Pemerintah mengategorikan kayu hanyutan itu sebagai kayu temuan, sehingga mekanisme pemanfaatannya wajib berpedoman pada Undang-undang No. 18 Tahun 2013 tentang Pencegahan dan Pemberantasan Perusakan Hutan.

Dengan kata lain, walaupun kayu tersebut muncul akibat bencana alam, proses pelaporannya tetap harus dilakukan secara ketat untuk menjaga prinsip keterlacakan (traceability).

Kemenhut menekankan bahwa pelaporan dan pencatatan ini bukan sekadar prosedur administratif. Langkah tersebut penting untuk menutup ruang bagi praktik pembalakan liar maupun pencucian kayu yang memanfaatkan situasi bencana sebagai kedok.

Laksmi juga memastikan bahwa seluruh proses distribusi kayu hanyut kepada masyarakat tidak boleh dilakukan secara sepihak. Ia menyebutkan bahwa tata kelola harus dilaksanakan secara terpadu, melibatkan pemerintah pusat, pemerintah daerah, serta aparat penegak hukum.
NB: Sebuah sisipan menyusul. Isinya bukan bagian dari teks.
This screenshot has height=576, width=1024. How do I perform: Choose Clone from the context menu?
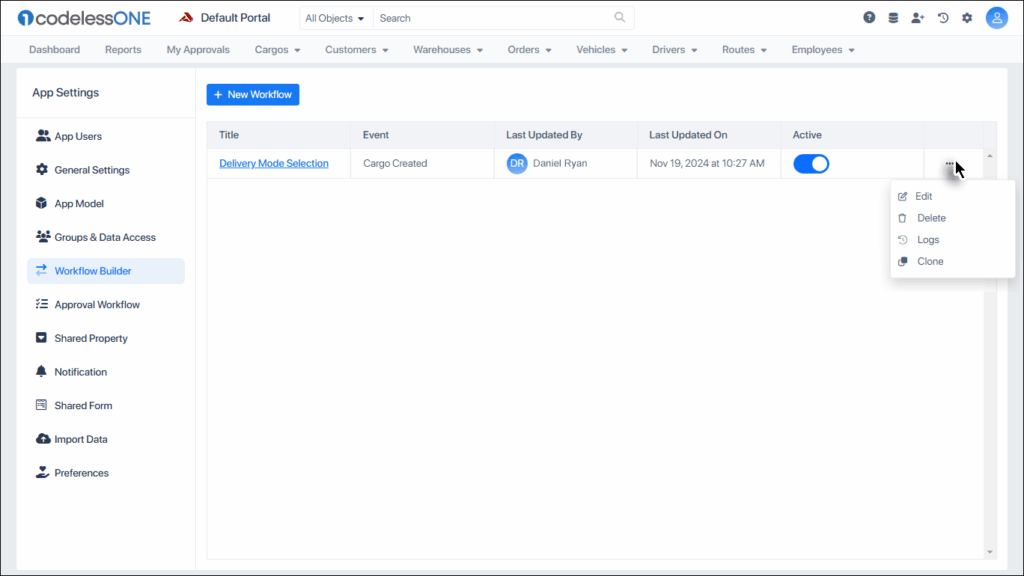coord(930,261)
“Penyaluran pemanfaatan kayu hanyutan untuk penanganan dan pemulihan pasca bencana diselenggarakan bersama secara terpadu antara Kementerian Kehutanan dengan instansi terkait pada pemerintah provinsi, pemerintah kabupaten/kota dan berbagai unsur aparat penegak hukum,” jelasnya.
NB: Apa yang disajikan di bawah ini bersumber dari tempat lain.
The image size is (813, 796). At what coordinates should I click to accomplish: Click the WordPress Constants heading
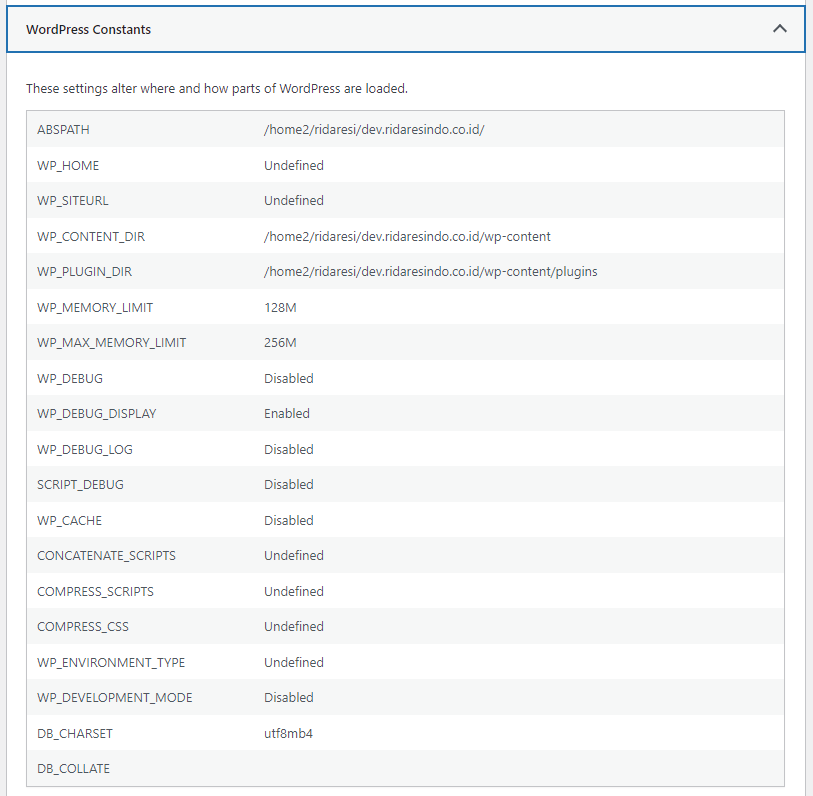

Pendekatan lintas-lembaga tersebut dianggap penting untuk memastikan bahwa bantuan material benar-benar sampai ke tangan masyarakat yang membutuhkan, tanpa tumpang tindih kewenangan antarinstansi.
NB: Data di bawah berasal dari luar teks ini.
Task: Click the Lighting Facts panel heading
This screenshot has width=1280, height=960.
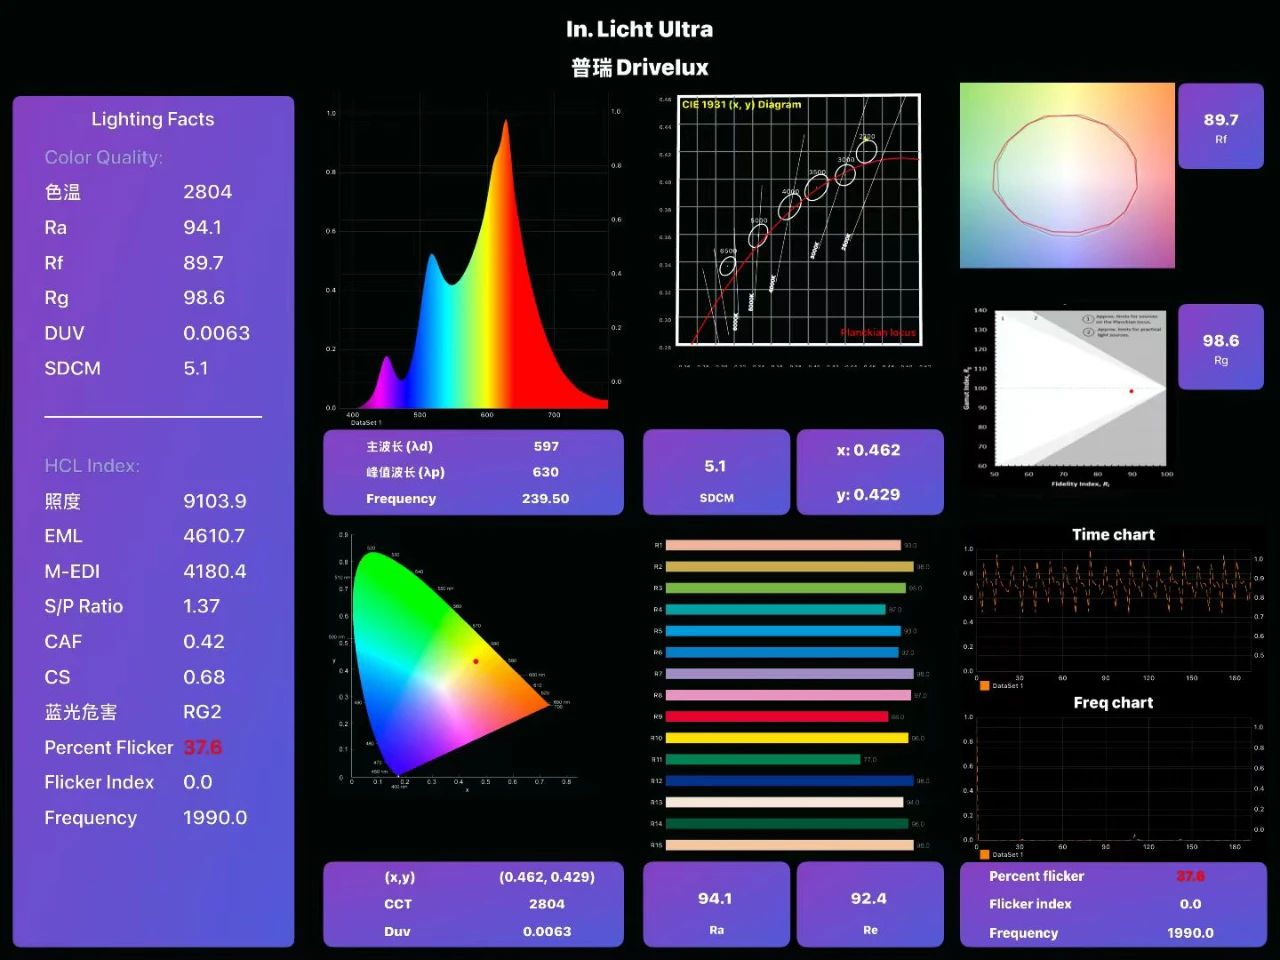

Selain itu, pemerintah mengambil langkah tegas berupa penghentian sementara seluruh kegiatan pemanfaatan dan pengangkutan kayu bulat yang berasal dari lokasi kegiatan pemanfaatan hutan di tiga provinsi terdampak. “…dihentikan sementara, sampai dengan ketentuan lebih lanjut,” ujar Laksmi.

Kebijakan ini bertujuan memperjelas sumber kayu yang beredar di lapangan sekaligus menghindari upaya penyamaran illegal logging sebagai kayu hanyut.

Dengan demikian, fokus penanganan bencana tidak terganggu oleh praktik ilegal yang dapat memperburuk kondisi lingkungan.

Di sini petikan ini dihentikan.